From a USA Today article on the Abu Ghraib prison scandal

If we are constantly bombarded with societal influences, do we blame society or ourselves?

The book,  The Lucifer Effectby social psychologist Philip Zimbardo, argues that our choices when responding to the influences around us are what define the difference between good and evil. Zimbardo coins the phrase, “the  banality of heroism”, suggesting that being what he considers to be good requires more than just not participating when faced with a bad situation, it requires actual action against that evil. According to the author, lack of an authority to put limits on power, dehumanization and deindividuation, and other factors all contribute to a situation where individuals allow themselves to succumb to evil.

The book constantly circles back to the same concept, and it’s somewhat terrifying: Ordinary people, like myself or any stranger I see walking down the street, have the potential to act like monsters when placed in the right circumstances. There are not “bad apples” in groups, the group itself is a “bad barrel”.

Zimbardo has a point. Societies have been guilty of some horrendous actions. The author makes sure to remind us of that, citing several examples including the Rwandan genocide, the My Lai Massacre, and the Holocaust. However, I was somewhat disappointed in his counter argument, that humans are capable of bravery and goodness even when faced with bad situations. Zimbardo makes it sound as though any act going against “the System” will be one resulting in extreme danger and/or possible death. His attempts to offer some hope in the face of  the bleak disillusionment he provides are only a half measure.
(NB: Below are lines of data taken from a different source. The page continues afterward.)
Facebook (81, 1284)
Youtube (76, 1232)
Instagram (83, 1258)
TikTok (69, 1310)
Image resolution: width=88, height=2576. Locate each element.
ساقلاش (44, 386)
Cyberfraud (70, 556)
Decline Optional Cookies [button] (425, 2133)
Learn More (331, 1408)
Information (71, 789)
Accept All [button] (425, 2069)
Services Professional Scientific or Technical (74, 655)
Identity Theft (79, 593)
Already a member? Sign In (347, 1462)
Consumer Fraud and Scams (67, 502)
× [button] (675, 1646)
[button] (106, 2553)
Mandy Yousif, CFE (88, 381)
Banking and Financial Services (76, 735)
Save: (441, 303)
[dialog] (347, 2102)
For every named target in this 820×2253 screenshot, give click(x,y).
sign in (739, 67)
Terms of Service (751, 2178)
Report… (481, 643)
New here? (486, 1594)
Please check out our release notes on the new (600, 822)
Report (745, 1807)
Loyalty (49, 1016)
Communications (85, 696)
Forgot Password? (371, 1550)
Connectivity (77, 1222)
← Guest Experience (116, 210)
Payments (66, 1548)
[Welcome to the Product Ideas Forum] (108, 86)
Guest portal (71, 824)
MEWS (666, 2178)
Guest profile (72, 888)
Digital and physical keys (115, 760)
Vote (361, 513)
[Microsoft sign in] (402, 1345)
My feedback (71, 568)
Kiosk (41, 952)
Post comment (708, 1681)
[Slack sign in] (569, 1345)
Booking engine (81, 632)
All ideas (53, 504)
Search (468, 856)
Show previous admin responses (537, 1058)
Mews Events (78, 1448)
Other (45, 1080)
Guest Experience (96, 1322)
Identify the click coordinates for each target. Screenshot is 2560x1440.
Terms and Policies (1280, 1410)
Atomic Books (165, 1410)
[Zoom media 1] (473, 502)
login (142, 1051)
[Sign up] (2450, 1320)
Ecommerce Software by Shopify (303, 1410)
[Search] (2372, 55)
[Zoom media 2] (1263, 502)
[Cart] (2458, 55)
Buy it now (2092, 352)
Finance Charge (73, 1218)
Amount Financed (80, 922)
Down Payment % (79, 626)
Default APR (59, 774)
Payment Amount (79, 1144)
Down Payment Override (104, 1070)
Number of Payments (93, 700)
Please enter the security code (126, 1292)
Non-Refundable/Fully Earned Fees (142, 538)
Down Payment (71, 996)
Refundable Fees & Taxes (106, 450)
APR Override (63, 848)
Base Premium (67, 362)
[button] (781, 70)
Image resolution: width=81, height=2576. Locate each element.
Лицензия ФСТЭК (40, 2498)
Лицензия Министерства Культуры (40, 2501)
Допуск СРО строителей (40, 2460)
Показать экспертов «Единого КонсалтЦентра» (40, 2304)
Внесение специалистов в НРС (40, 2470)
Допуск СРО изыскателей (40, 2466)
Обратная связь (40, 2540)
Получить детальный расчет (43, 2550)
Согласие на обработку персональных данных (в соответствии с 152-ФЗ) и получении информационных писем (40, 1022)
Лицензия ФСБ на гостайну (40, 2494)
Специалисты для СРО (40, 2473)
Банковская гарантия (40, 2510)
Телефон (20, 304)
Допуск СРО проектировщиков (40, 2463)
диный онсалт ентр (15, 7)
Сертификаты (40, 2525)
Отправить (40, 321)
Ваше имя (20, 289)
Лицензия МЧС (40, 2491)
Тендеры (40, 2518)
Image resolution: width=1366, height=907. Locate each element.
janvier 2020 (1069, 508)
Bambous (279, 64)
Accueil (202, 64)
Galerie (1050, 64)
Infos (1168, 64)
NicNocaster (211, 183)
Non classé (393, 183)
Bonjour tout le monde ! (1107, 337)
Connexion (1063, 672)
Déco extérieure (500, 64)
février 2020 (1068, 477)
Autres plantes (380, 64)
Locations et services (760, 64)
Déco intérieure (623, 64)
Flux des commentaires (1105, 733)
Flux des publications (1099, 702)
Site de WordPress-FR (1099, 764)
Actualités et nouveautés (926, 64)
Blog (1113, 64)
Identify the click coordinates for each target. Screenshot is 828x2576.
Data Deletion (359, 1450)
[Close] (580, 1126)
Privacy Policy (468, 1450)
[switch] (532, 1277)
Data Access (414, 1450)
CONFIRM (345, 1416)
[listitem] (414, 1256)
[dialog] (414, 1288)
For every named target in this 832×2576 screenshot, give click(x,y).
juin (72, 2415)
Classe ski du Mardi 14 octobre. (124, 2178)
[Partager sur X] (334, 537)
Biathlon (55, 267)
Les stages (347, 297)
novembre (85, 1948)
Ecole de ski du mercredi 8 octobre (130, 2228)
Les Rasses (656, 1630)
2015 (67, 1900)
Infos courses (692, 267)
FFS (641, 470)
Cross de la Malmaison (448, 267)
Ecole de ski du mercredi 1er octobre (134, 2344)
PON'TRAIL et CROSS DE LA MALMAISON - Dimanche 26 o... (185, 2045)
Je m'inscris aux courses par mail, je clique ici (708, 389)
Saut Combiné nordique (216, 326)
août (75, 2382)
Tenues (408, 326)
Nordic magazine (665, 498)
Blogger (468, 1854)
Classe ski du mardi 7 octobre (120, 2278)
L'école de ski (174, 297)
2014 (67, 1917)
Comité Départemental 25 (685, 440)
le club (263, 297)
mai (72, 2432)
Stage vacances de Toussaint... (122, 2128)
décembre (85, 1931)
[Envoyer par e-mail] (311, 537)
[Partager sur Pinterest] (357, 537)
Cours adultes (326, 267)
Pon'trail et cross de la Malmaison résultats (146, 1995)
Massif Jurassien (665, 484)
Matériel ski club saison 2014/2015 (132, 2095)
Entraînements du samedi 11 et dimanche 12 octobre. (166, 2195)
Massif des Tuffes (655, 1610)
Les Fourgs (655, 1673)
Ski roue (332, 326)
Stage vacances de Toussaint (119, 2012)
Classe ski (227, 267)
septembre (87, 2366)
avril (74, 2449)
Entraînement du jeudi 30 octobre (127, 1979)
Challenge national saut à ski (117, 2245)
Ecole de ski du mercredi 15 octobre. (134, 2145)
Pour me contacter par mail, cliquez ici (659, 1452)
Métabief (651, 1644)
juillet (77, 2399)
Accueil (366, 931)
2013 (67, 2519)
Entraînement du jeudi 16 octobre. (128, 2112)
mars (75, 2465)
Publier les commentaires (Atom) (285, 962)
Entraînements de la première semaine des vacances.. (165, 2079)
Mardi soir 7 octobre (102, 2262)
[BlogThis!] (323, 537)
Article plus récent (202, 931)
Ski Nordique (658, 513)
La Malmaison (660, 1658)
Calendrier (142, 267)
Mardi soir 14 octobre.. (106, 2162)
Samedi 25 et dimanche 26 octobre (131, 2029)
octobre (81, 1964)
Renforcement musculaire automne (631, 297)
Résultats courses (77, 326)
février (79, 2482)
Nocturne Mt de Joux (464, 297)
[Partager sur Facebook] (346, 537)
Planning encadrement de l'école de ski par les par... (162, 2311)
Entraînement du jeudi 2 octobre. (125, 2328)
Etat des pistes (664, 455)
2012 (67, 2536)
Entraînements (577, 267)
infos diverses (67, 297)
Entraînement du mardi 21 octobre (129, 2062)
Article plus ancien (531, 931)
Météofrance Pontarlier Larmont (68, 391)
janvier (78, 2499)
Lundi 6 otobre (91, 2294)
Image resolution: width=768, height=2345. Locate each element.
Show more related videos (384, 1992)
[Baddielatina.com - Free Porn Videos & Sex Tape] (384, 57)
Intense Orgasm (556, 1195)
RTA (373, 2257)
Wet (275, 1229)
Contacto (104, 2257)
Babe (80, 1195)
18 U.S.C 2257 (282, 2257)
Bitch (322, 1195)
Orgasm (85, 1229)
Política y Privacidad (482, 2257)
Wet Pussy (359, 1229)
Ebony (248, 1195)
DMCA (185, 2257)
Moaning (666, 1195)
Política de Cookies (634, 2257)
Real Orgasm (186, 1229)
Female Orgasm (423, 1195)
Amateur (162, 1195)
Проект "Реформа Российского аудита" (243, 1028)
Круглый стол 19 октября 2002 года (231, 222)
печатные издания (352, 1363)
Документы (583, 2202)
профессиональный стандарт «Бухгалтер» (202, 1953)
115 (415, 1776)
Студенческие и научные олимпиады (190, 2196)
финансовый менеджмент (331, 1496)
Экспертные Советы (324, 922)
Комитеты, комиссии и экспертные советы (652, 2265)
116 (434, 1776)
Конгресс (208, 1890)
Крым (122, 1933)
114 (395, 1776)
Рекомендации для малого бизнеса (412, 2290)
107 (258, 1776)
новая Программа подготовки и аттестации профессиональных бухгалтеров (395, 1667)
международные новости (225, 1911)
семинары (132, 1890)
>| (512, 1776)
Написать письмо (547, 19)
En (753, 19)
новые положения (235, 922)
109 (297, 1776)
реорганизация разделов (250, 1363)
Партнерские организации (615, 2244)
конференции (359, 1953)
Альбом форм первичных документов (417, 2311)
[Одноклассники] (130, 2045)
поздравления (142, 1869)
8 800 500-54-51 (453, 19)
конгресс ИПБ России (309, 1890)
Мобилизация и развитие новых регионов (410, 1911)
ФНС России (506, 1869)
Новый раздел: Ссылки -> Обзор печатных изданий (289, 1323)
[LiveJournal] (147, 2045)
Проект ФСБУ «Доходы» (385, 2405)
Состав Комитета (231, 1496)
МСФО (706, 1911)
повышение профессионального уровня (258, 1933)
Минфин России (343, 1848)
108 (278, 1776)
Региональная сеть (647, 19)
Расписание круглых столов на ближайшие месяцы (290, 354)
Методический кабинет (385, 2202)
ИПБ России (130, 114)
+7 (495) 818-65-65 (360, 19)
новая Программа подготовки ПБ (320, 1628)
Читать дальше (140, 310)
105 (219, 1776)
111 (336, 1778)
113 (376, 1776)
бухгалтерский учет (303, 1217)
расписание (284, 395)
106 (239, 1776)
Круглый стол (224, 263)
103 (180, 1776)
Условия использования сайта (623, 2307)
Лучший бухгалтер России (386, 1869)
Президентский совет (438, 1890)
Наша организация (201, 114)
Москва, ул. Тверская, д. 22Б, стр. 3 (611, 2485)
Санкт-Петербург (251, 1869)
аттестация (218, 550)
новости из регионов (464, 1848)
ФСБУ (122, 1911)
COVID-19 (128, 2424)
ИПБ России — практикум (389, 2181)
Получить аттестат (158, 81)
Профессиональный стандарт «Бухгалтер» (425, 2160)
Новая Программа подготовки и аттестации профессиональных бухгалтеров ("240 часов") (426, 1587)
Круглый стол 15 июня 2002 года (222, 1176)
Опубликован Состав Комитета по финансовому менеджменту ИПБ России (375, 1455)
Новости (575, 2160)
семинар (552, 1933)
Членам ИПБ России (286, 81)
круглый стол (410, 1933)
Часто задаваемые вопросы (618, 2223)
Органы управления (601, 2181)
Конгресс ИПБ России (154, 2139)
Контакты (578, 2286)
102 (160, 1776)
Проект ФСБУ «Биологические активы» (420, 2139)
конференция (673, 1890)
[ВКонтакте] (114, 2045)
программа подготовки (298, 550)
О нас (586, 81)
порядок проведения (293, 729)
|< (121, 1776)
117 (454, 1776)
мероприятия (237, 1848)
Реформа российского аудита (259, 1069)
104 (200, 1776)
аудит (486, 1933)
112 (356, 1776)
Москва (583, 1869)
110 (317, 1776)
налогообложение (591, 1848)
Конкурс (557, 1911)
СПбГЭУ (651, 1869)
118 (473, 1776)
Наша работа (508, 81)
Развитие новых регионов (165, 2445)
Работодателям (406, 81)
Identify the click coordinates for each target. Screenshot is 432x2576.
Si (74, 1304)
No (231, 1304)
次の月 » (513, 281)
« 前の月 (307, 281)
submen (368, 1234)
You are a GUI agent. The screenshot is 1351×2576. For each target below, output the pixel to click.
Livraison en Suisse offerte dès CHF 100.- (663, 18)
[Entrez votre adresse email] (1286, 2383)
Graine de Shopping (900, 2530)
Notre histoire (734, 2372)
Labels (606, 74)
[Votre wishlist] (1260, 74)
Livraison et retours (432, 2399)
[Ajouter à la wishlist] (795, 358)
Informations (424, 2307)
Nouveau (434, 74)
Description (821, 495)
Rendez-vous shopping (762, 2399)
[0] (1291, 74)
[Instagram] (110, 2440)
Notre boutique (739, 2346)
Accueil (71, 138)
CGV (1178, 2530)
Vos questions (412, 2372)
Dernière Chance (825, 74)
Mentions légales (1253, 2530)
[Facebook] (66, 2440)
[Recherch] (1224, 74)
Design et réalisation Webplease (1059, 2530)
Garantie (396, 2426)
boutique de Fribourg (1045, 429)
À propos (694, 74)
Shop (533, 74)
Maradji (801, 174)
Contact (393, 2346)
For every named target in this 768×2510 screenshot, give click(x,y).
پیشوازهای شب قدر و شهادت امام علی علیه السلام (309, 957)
In my opinion, society is not a force that must constantly be fought against. The author’s view seems to coincide somewhat with the conflict theory, considering that he focuses heavily on the issues with domination and abuse. However, I believe that it is not as difficult to resist negative temptation as Zimbardo makes it out to be. Every day, we make conscientious decisions when it comes to right and wrong, and Zimbardo’s book focuses on the more extreme cases when it comes to negative actions, suggesting that everyone can be capable of committing murder or abusing innocents.

Good and evil are not strict definitions, but Zimbardo’s book does make a compelling point. Not everyone is “evil”, but everyone has the capability for evil if they allow negative societal influences to control their decisions.